*** Records shown Section Begins ***
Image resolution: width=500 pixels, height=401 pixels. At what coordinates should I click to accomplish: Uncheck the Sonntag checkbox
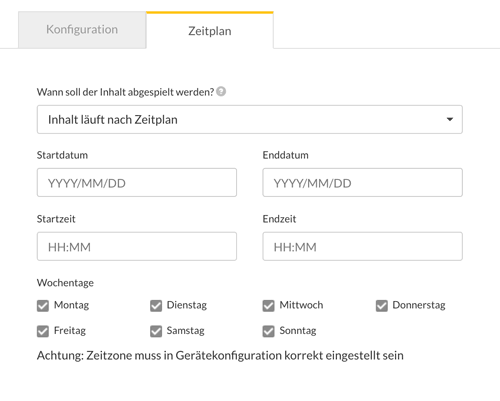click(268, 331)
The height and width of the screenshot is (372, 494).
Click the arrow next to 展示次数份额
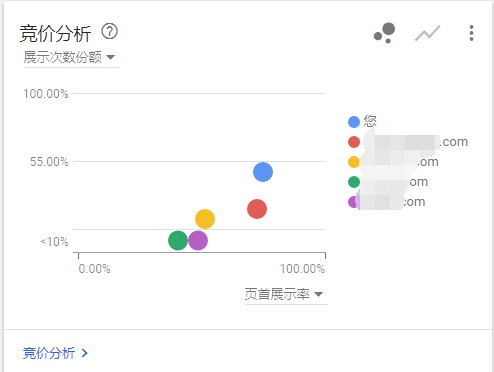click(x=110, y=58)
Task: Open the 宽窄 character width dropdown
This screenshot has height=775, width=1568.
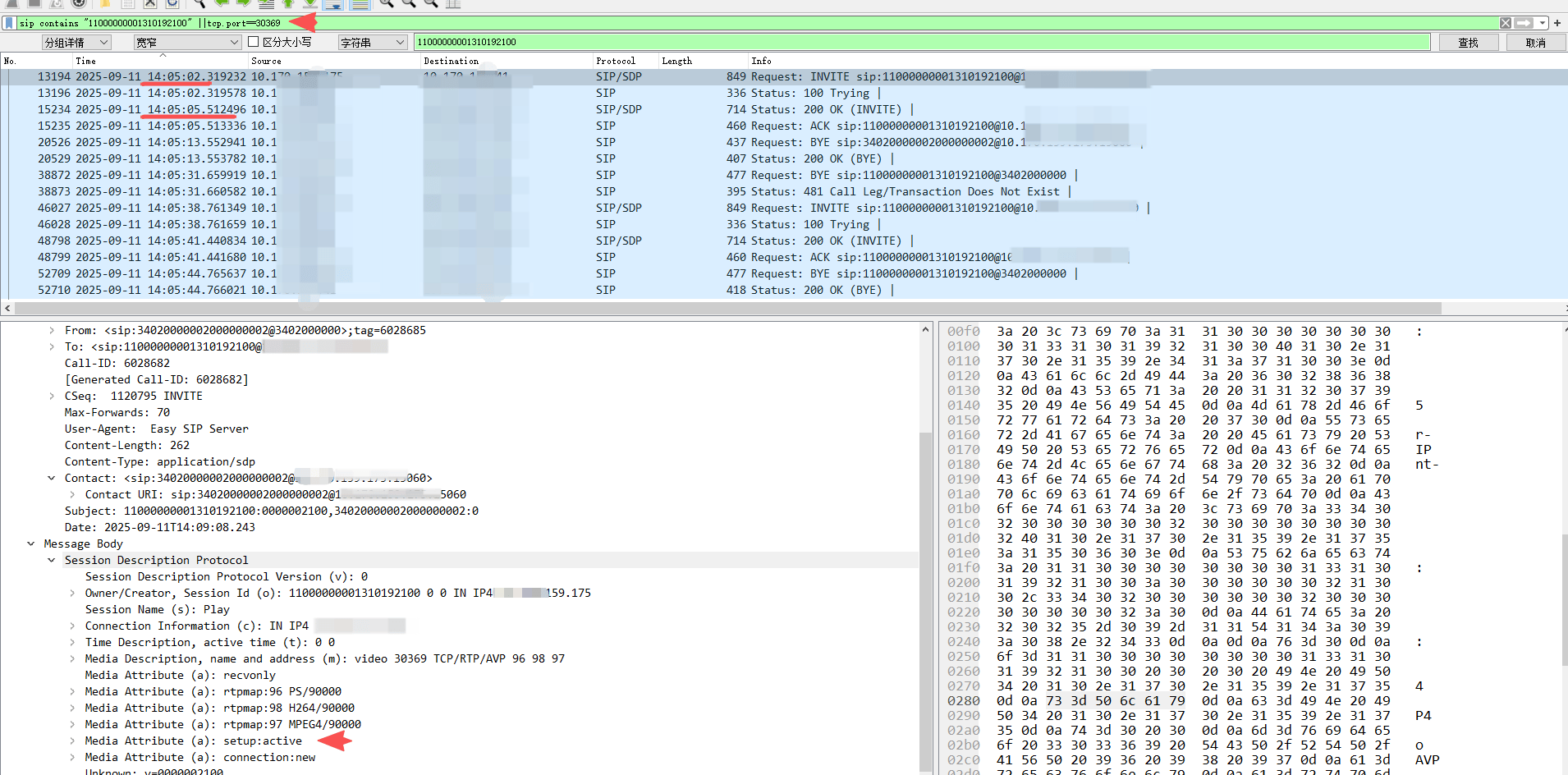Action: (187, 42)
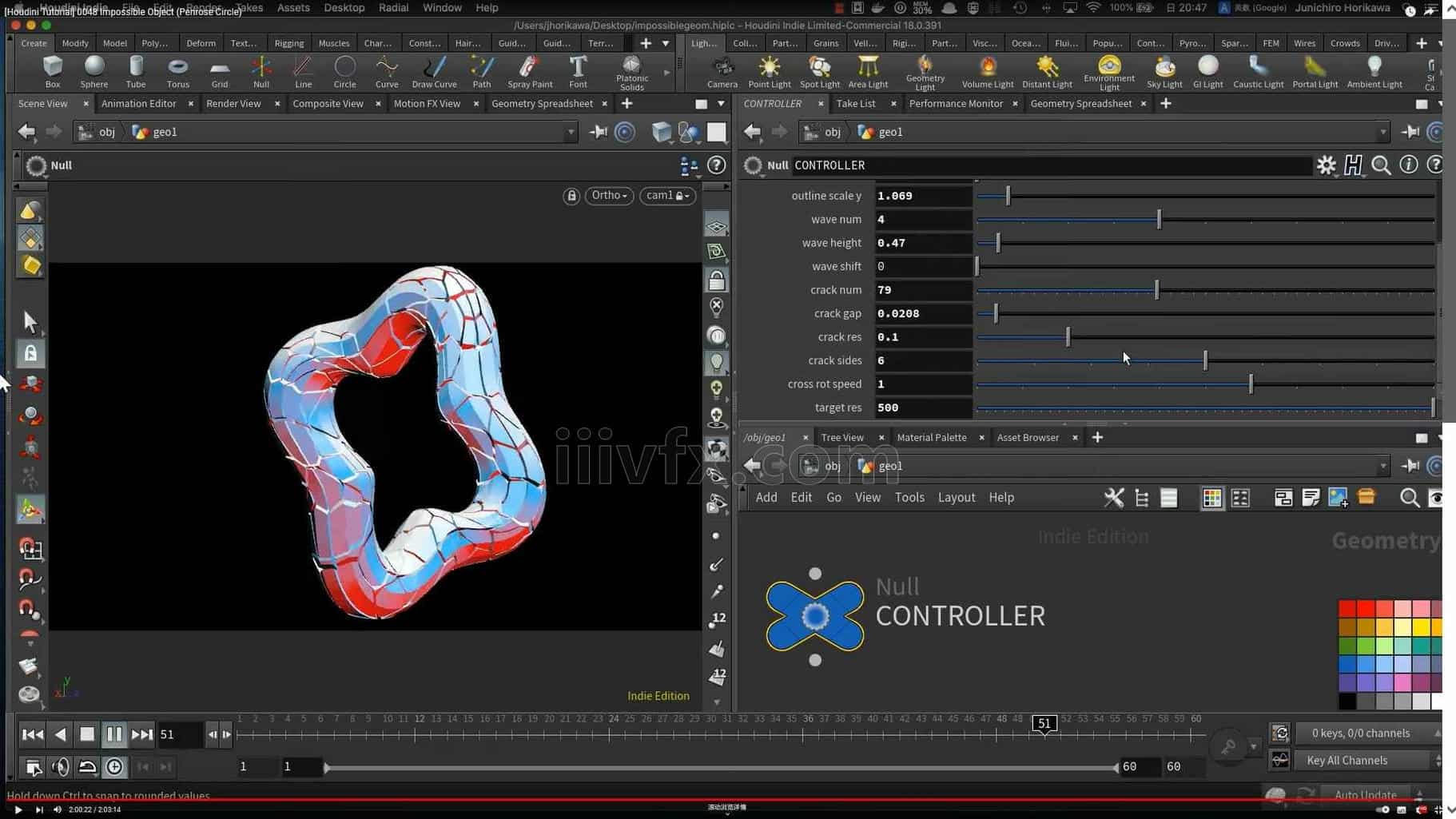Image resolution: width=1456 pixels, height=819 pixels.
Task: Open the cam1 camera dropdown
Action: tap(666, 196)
*** Records shown Section Ends ***
What needs to be done —
Set down all the entries exactly as they appear, but skip any pictures.

Answer for the task —
Image resolution: width=500 pixels, height=401 pixels. At what coordinates should I click to accomplish: Uncheck the Sonntag checkbox
click(268, 331)
The height and width of the screenshot is (372, 494).
Click the arrow next to 展示次数份额
click(x=110, y=58)
Task: Open the 宽窄 character width dropdown
This screenshot has height=775, width=1568.
Action: (187, 42)
Image resolution: width=1456 pixels, height=819 pixels.
Task: Open the cam1 camera dropdown
Action: tap(666, 196)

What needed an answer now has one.